Using Legal Definition to Fund Special Interests
The use of legal definition has become a common strategy for legislatures to fund special interests that contribute to political parties. Most people became aware that legal redefinition was going on at some level when marriage was redefined from its biological definition of a union of male and female, to a social definition of two individuals committed to a partnership. But while the legal redefinition of marriage could be defended on the basis of equal rights, despite its ultimate objective related to financial redistribution to a new class of people, much legislation, like Minnesota’s recent aid and tax omnibus bill (HF677), uses new definitions to create special interest legislation that is opposed to equal treatment under the law:
the bill defines a “medical business entity” as a business that “collectively employs more than 30,000 persons in the state.
Common sense would dictate that a medical business entity would be any entity conducting business in the medical field, whether it be one sole owner, or an enterprise employing thousands of people. But, then the benefits being provided through this legislation would apply to lots of people the lobbyists, and the legislators in their pocket, do not want to fund.
Equal Treatment of All in a New Class
Our legal system, including our courts, has reinterpreted our laws to treat all people in a certain class, as defined by law, equal. For example, voters who mail in absentee ballots might be treated differently from those who cast ballots at polling places. Our laws forbid that certain types of traditional discrimination such as “race,” “gender,” or “religion,” can be singled out for benefits or special protections, but our legislatures blatantly engage in new types of legal discrimination by creating new definitions of classes based on special interest lobbying—discrimination often no less nefarious than traditional forms of discrimination. For example, by defining medical business entities as those with over 30,000 employees for the purposes of providing government financial aid or protection, redefinition can be used to reward favored medical providers and discriminate against others.
There is Often Just One or a Few Members of These New Legal Classes
The above-mentioned tax and aid bill was over 500 pages in length, in part because each tax and aid item was prefaced by a legal definition of the class that would determine who was receiving and who was paying for government programs. The bill was delivered just a few hours before the end of the session in an attempt to avoid scrutiny so that other citizens could not study the special interest give-aways before they became law.
For example, in calculating certain aid to rural Minnesota cities, a qualifying city was defined as having a certain “percentage of homes built before 1940,” a certain unemployment rate, and other conditions. Very frequently only one or a few cities, often in the same district, qualify for this aid that is very targeted and does not treat every city as equal under the law. Often these laws reward city failure in terms of a bailout and penalize successful city management, stimulating an overall decline in responsible city management.
Rewarding Big Business Through Rebates
Another strategy used by the state to favor large businesses is done through establishing a class system of rebates on supposed taxes:
The bill also favored large airlines over small airlines and private jets by levying a jet fuel tax of 15 cents per gallon, but refunding all but 1/2 cent per gallon for purchasers who used over 200,000 gallons of fuel in a year.
This tax undoubtedly favored Delta Airlines and other large carriers in Minnesota while penalizing individuals and small businesses with aircraft.
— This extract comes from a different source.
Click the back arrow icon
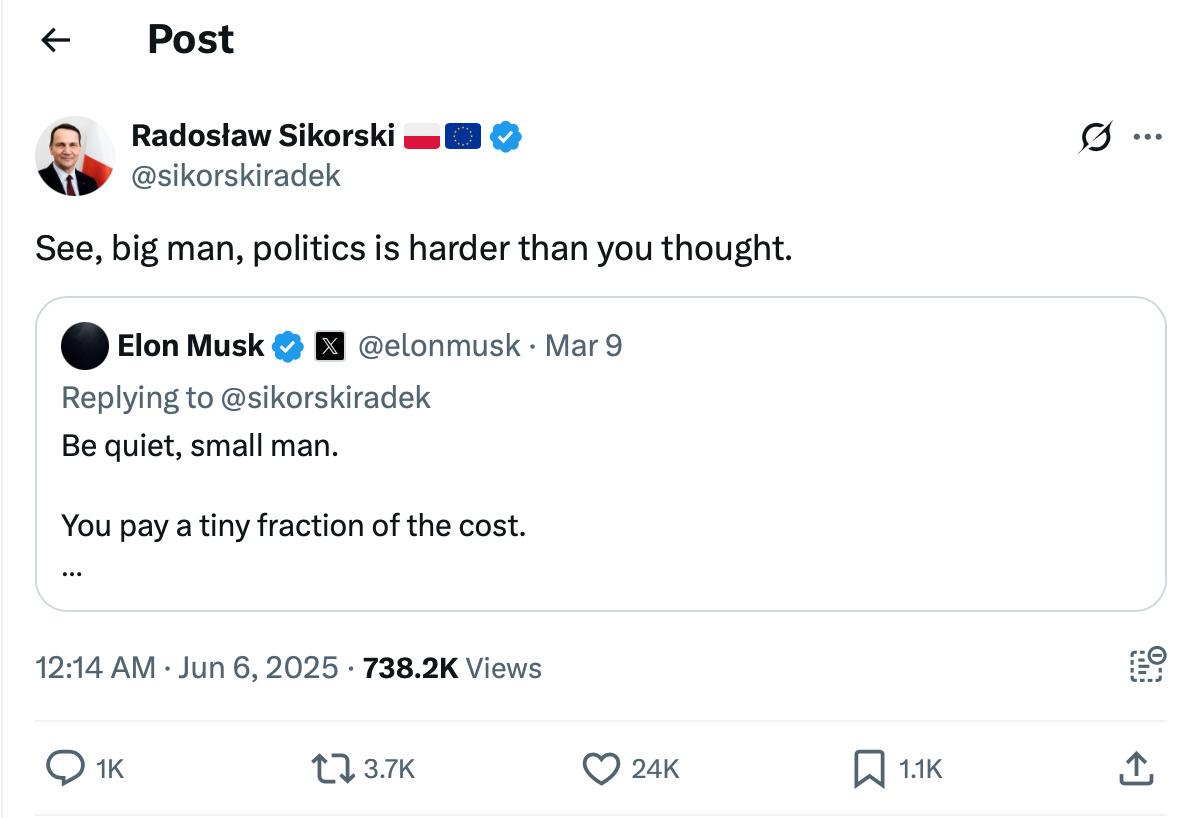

Such discrimination is legally accomplished by defining a class of citizen based on volume of use of jet fuel, rather than equal treatment of all citizens.
For those who want to study how special interest favoritism and government discrimination is so blatantly implemented through the use of definition, I encourage reading Minnesota 2013 Session Laws, Chapter 143.
Some types of discrimination seem to be more acceptable than others to our political elites—depending who has power and the most money for lobbying. That’s never your average citizen, whom the government was ostensibly created to serve.